Vertical federated learning (VFL) enables multiple institutions to jointly train models without sharing raw data, and is widely adopted in finance, healthcare, IoT, and recommendation systems.
In the common split‑learning setup, each client sends locally generated intermediate representations to a central server; although raw features are hidden, these representations can still serve as a gateway for model theft.
Prior defenses add noise, projection, pruning, or multi‑branch decoupling to perturb the representations, but they cannot fully erase the local geometric structure because the server must preserve semantic relationships to maintain prediction performance.
This creates a dilemma: preserving too much structure enables attacks, while destroying it harms utility.
A joint research team from SUNY Stony Brook, Stevens Institute of Technology, and NYU proposes VENOM (Geometry‑Aware Vertical Federated Learning Model‑Stealing Framework), accepted as a full paper at CVPR 2026.
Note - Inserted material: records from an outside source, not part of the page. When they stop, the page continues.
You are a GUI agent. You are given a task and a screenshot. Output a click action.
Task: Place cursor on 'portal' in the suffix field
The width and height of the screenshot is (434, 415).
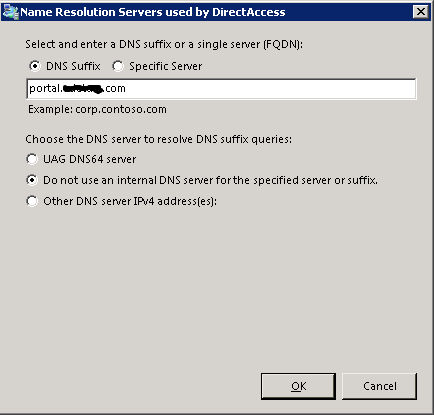point(44,89)
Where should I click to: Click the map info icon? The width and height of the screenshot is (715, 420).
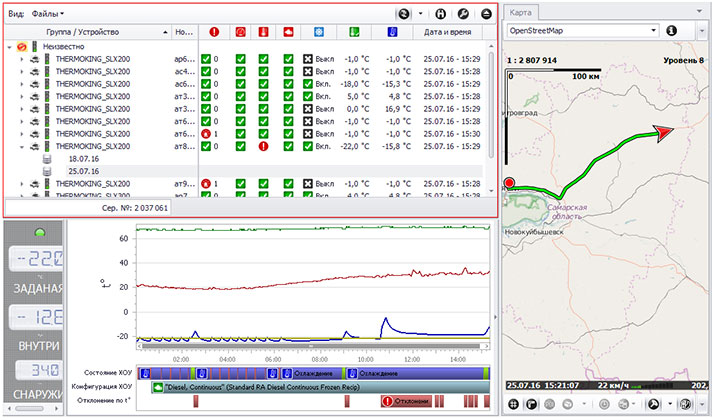click(x=672, y=31)
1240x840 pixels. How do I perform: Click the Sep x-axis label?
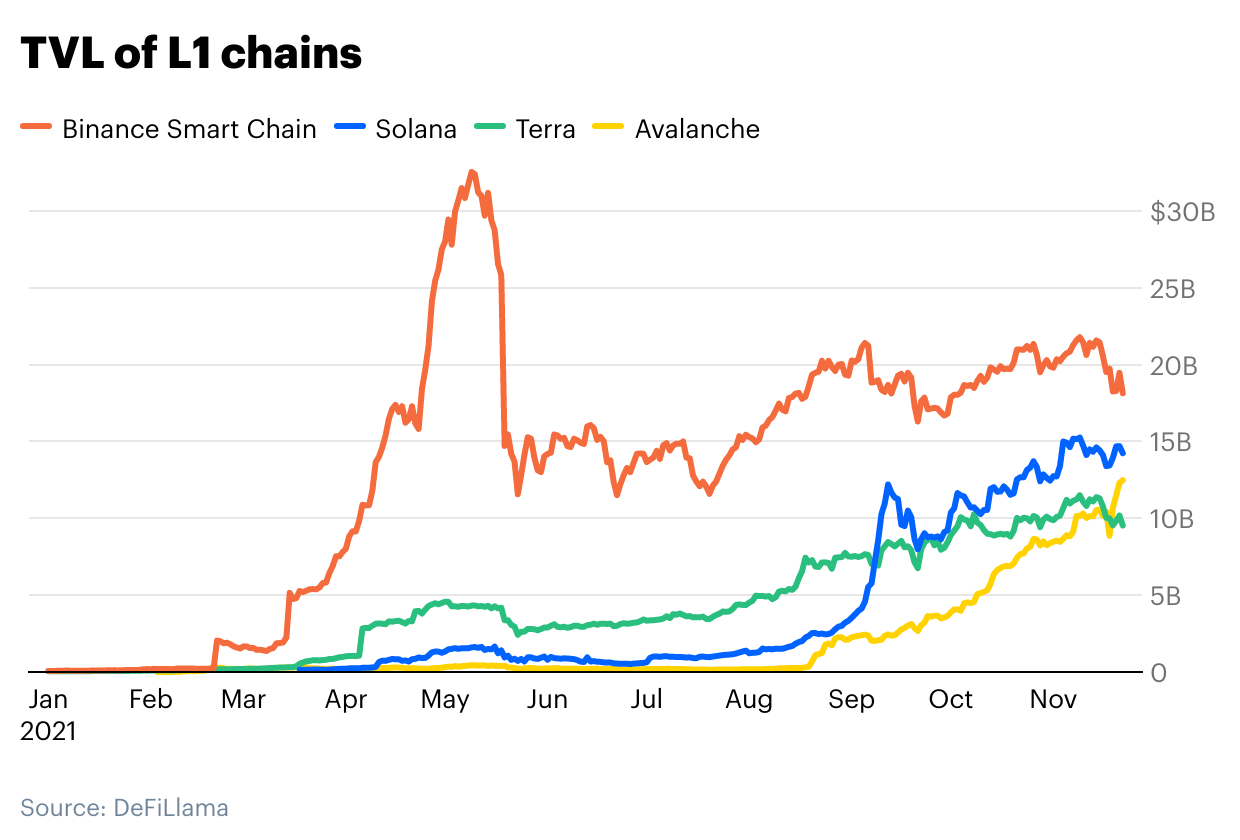pos(851,700)
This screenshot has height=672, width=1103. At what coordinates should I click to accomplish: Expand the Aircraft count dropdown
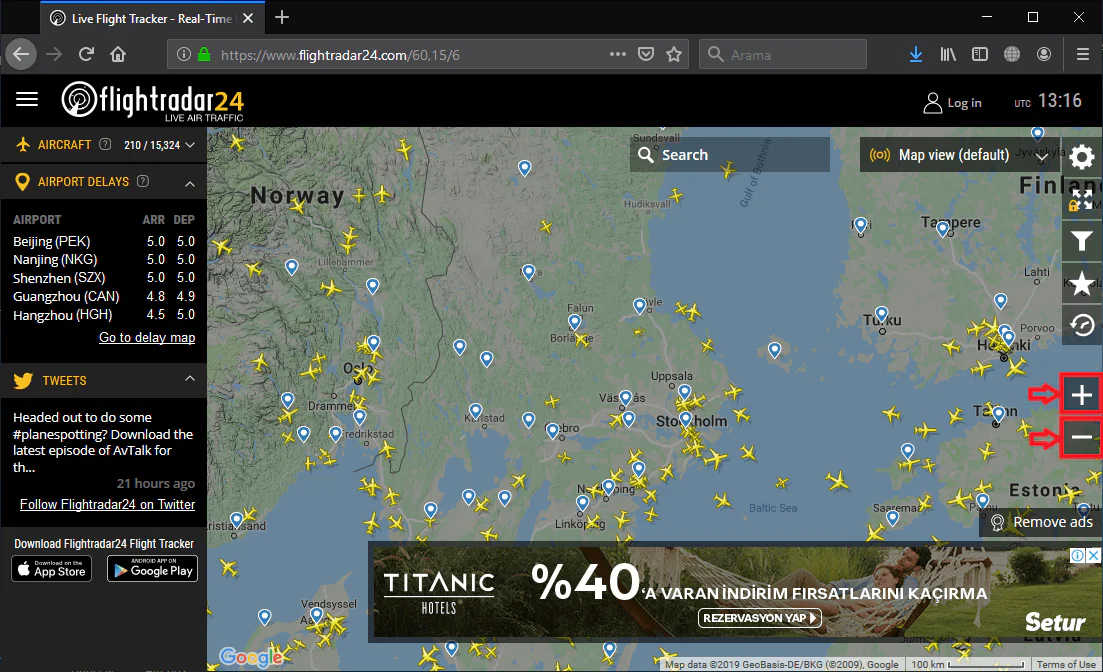tap(189, 145)
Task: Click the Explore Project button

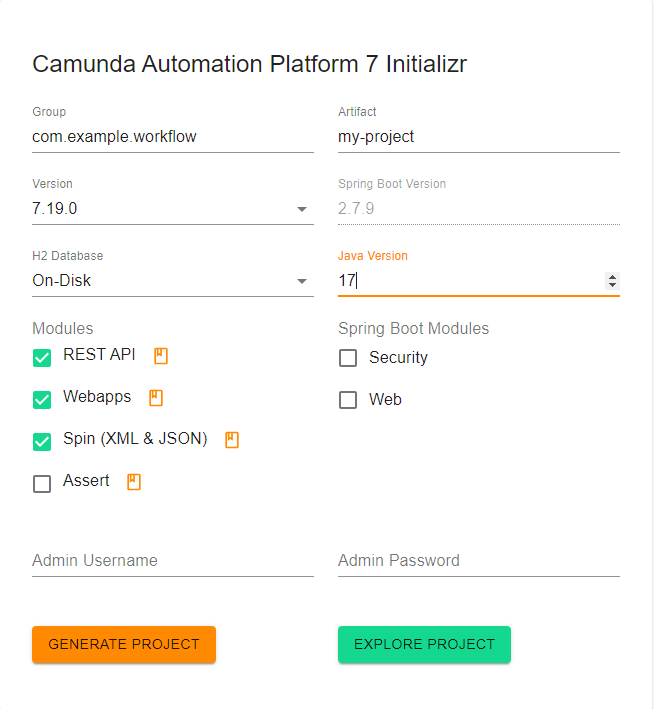Action: (x=424, y=644)
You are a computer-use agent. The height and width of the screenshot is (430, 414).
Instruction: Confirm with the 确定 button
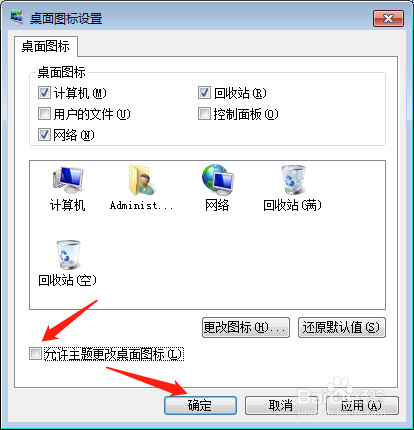(200, 405)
VENOM first learns a stable contrastive representation space from the observable intermediate embeddings, mitigating coordinate perturbations introduced by defenses. It then constructs a local‑geometry scaffold by extracting each sample’s K‑nearest and K‑farthest neighbors, and trains a proxy model that not only minimizes point‑wise deviation from target embeddings but also applies neighbor‑attraction and far‑neighbor‑repulsion forces to recover the manifold’s local structure.
Experiments on six datasets—Bank, SUSY, Diabetes, MNIST, CIFAR‑10, and NUS‑WIDE—using various bottom models show that VENOM achieves higher stealing accuracy (S‑ACC) and agreement rate (AGR) than distance‑alignment baselines across multiple defense scenarios.
Ablation studies confirm the necessity of each VENOM component.
Further tests with out‑of‑distribution auxiliary data (CIFAR‑100, Tiny‑ImageNet) demonstrate that VENOM still maintains strong stealing performance, indicating that it exploits general geometric features of the target model’s representation space rather than accidental sample matches.
In summary, the very usability of a model—its need to retain semantic geometry—also makes it vulnerable to attacks like VENOM.